Why we chose GravCMS

cms

Asset Depot chose GravCMS to manage our front-end website because it's a flat-file CMS with a modular design that results in minimal bloat on both the client and server-side. This helps ensure a great user experience!

Choices

In today's web-dev world, there are many content management systems to choose from. It often seems as if new ones are popping up every week. Most companies and developers will default to one of the oldest and most popular open-source CMS's, WordPress. To a beginner developer or an understaffed or inexperienced organization, WordPress may seem like a great choice. WordPress's multitude of plugins accompanied with its plug-n-play themes and large open-source community allow users to get a "Hello World" site spun up with relative ease on a managed hosting provider. On the surface this sounds great, right? However, if we take a deeper dive through the lens of an experienced engineer, we begin to see the significant downfalls of using CMS like WordPress and why a CMS like Grav was not only more appealing but fit our companies philosophy.
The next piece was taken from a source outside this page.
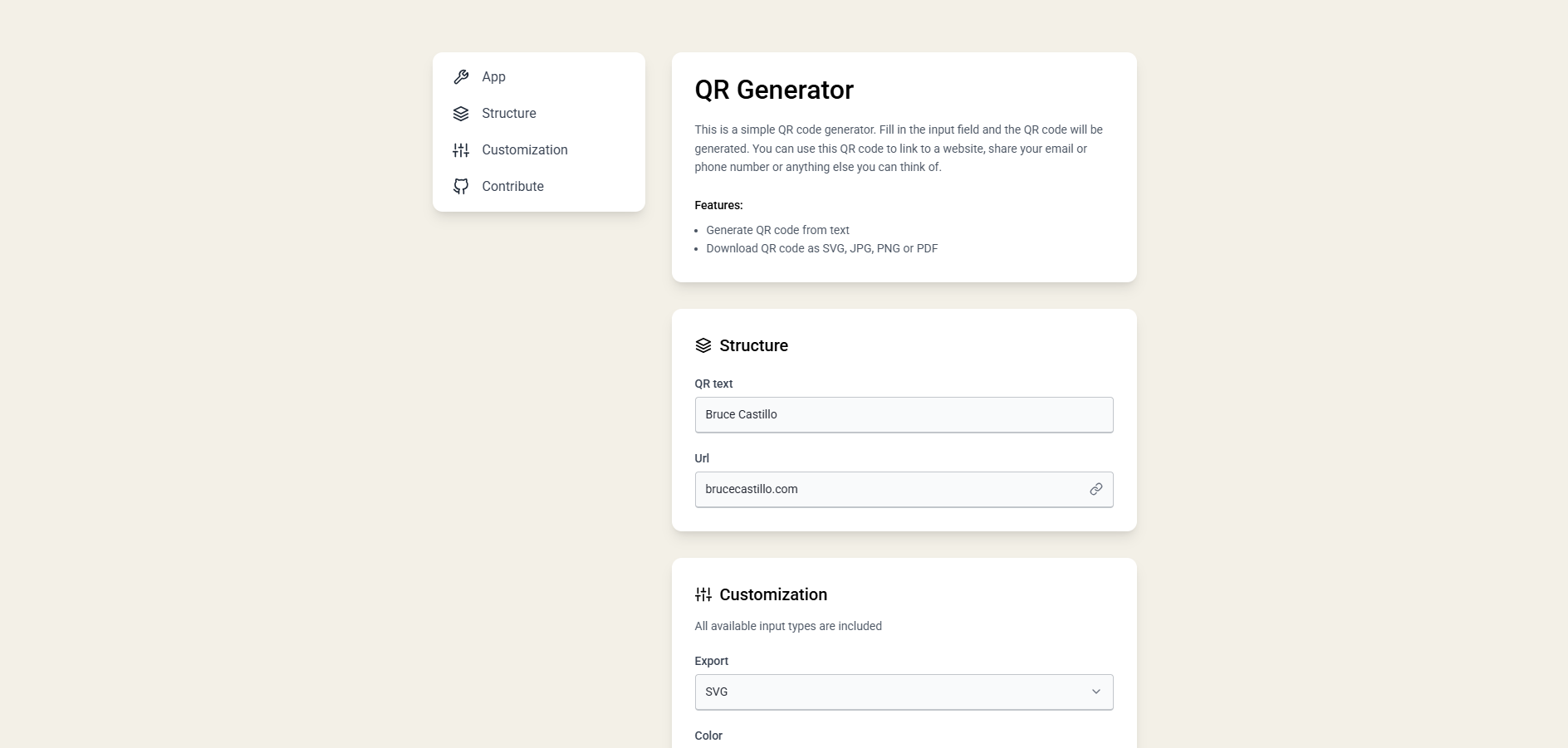Viewport: 1568px width, 748px height.
Task: Click the QR Generator page title
Action: tap(773, 90)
The correct tool for the job

WordPress is a content management system. It was developed to provide authors and content creators a means of managing the content on a blog, news publication or small website. When WordPress was released, SaaS (Software as a Service) and PaaS (Platform as a Service) were relatively new concepts. At the same time, there was a growing demand for low-code or no-code web applications, such as e-commerce platforms and customer portals. To fill the void, many WordPress plugins began popping up that provided the plug-n-play SaaS/PaaS functionality small businesses and individuals desired but without having to purchase additional software or hire a developer. Put simply, the problem with these plugins is that they frankensteined a product that was never originally intended to provide these functionalities. Additionally, WordPress's core code has a history of being akin to a bowl of spaghetti, making it difficult to audit and troubleshoot.
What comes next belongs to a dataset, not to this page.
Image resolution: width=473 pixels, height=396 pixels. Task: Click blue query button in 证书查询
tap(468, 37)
The reality is that you can do one thing really well, or do all things, if you're lucky, so-so. Many developers and organizations end up mutating their WordPress sites into a one-stop shop to fulfill their web needs. It's not uncommon to find public facing WordPress sites that also function as the companies record management system, a client area and infrastructure controller all hastily put together using random plugins. For example, I've personally witnessed a small physicians offices using their practice's public WordPress site as their patient EMR (Electronic Medical Record system). On top of the severe performance issues and inefficiency, this is an incredibly irresponsible and dangerous security risk.

The bottom line is that companies need to pick the correct tool for the job. This is one of the first steps in ensuring a safe and positive user experience. Don't jerry-rig your CMS to provide the services that should handled by a dedicated application.
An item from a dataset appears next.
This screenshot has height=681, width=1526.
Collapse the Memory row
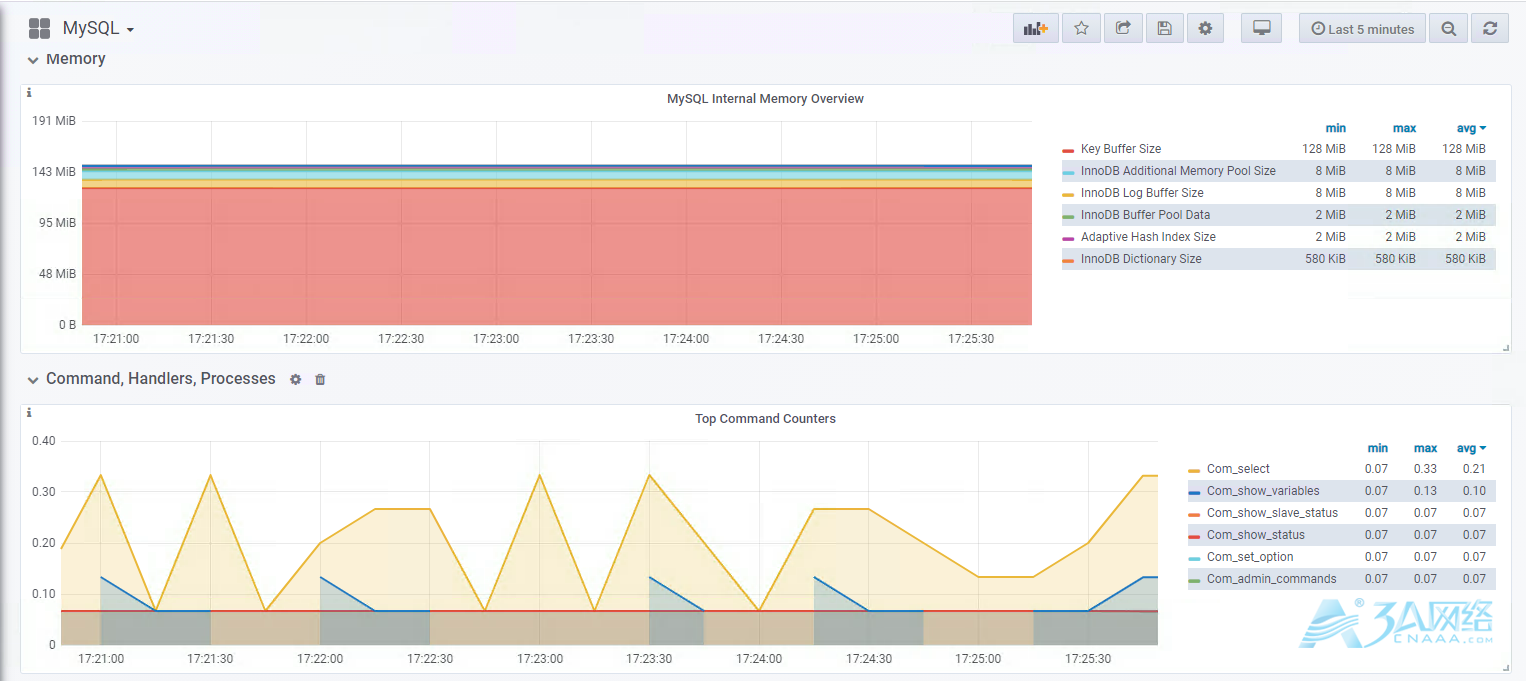67,59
When Asset Depot selected Grav, we did so because we wanted a platform that did one thing really well, provide a fast, efficient and secure static website. Under the hood Grav only contains the basic necessities. More functionality can be added as needed, but a base install is lightweight and streamlined. If it weren't for the fact that our company had non-developers publishing content, we could trim Grav even further by running it headless. These attributes have further downstream advantages for our engineering team such as a smaller security auditing footprint, easier orchestration and decreased administration complexity.

Database vs flat-file and Minimizing bloat

Serving a static HTML page to a user on modern hardware should ideally incur negligible system impact and not require the execution of excessively long instruction sets.

WordPress is a database CMS. It follows a process where content for a requested route or page is fetched from the database and then rendered onto a template page before serving the request. This process, without caching, can strain server resources, resulting in resource-costly page load operations. When coupled with additional plugin overhead, WordPress can become slow and overall resource-intensive. Consequently, a plethora of caching plugins have emerged to mitigate this issue. This however, contributes to a feedback cycle of adding more plugins thus increasing complexity and risk. The bottom line is that WordPress takes considerable tuning and effort to achieve good performance.

Grav is a flat-file CMS. Instead of relying on complex database structures to store and retrieve content, static files are used instead. In other words, we're back to serving our website the old-fashioned way. The result is significantly less server impact per page load and simpler scaling. Achieving a lightning-fast end-user experience and good SEO score is much easier to attain. Our team also prefers the modular design of Grav. This gives us a lot of flexibility going forward when it comes to decoupling, isolating and distributing various components of the CMS.

Many developers might tell you that a database CMS is necessary for large sites or those with dynamic content. This is simply untrue. Grav for example, has been used to manage sites with over 50,000 pages. Yes that's 50 K pages. It also very capable of efficiently serving dynamic content. Thus our philosophy remains that with some incredibly rare exceptions, anything requiring a database should be a stand-alone application. Don't Frankenstein your CMS.

Other CMS options

At the end of the day, there are many other flat-file and headless CMS options out there that most certainly warrant consideration. In our opinion there are very few cases where a database CMS makes sense. We choose Grav due to the available paid support, and all the advantages outlined in this post.